The high returns on invested capital go beyond product dynamics. 3M’s management team has implemented a culture that embraces Lean Six Sigma and actively manages the company’s 27 operating divisions based on their profitability and growth characteristics. If a division is underperforming, 3M will take action to bring its returns up to an appropriate level and is not afraid to shed weak assets.

 

Finally, a third part of 3M’s secret to high returns is its unique ability to leverage its R&D investments. 3M invests 5-6% of its sales into R&D each year and has developed over 45 fundamental technology platforms (and owns over 100,000 patents) that are critical to its operations. Almost all of 3M’s technologies are relevant across many end markets with slight tweaking.

 

From a growth perspective, it is hard to imagine MMM growing at rates much beyond global GDP due to its large size and well diversified operations. The company has increasingly penetrated international markets (55% of overall sales in 2014 vs 45% in 2009), but organic growth is likely to remain in the 2-6% range. Management will likely look at M&A to supplement the company’s modest organic growth rate (grew ~5% in 2014). Given the company’s strong track record, focus on portfolio management, and disciplined capital allocation, this is likely more of an opportunity than a risk.

 

As seen below, MMM’s historical sales growth has averaged out in the mid-single digits. The company’s diversification and stable portfolio of strong brands helped it fare well during the recession, with sales down only 8% in FY09.

Key Risks

With so many of its sales taking place outside of the US, MMM is vulnerable to the strengthening dollar impacting its reported results. Indeed, unfavorable foreign exchange rates hurt reported sales by over 7% in Q2, but organic sales grew just under 2%.

 

Ultimately, currency-related headwinds will eventually pass but could continue weighing on the stock in the near-term. Longer-term, it is a good thing that MMM is building large positions in international markets, which will support growth for a long time to come. As seen below, in MMM’s consumer segment alone, there is significant room to increase share internationally and capture more of a $15 billion opportunity.
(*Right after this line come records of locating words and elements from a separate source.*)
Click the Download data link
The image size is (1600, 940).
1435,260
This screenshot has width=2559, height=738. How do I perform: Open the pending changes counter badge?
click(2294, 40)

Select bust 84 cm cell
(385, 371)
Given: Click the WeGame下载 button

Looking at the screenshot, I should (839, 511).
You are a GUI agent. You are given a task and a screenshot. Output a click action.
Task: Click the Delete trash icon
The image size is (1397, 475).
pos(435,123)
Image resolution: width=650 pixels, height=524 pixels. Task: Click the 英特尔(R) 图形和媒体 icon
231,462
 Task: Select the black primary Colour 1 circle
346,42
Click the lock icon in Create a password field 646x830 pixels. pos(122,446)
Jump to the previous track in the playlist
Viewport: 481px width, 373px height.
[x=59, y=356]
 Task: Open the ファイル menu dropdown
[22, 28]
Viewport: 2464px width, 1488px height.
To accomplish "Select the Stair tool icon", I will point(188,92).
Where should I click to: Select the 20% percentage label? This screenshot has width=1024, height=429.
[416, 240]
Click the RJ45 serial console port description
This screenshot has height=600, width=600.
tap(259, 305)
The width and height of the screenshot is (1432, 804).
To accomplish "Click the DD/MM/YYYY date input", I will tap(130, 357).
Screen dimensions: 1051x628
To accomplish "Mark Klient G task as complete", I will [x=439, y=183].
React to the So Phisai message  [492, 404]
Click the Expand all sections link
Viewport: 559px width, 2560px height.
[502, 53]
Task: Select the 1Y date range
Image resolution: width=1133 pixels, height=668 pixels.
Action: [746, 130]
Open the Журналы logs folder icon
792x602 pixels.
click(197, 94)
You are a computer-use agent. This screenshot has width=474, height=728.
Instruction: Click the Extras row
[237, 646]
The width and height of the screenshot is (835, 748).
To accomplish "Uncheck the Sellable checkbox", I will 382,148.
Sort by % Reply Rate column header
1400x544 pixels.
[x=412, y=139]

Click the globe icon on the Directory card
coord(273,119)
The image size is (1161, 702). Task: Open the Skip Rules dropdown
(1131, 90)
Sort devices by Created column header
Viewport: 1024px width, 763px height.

Despite the headline softness in revenue, MMM is still growing earnings and expanding margins. Continued profitability improvements (operating margins rose 110 basis points in Q2) underscore the company’s strength:

Conclusion

For a long-term dividend growth investor, MMM should be viewed as a core holding. With dividend Safety and Growth Scores in excess of 90 and a Yield Score in line to slightly above the market’s average, you are getting a tremendous company at a fair price. In the near-term foreign exchange fluctuations and potential volatility in international markets could keep a lid on the stock, but they have no bearing on MMM’s strong competitive positioning and opportunity for long-term growth in international markets as conditions eventually normalize again.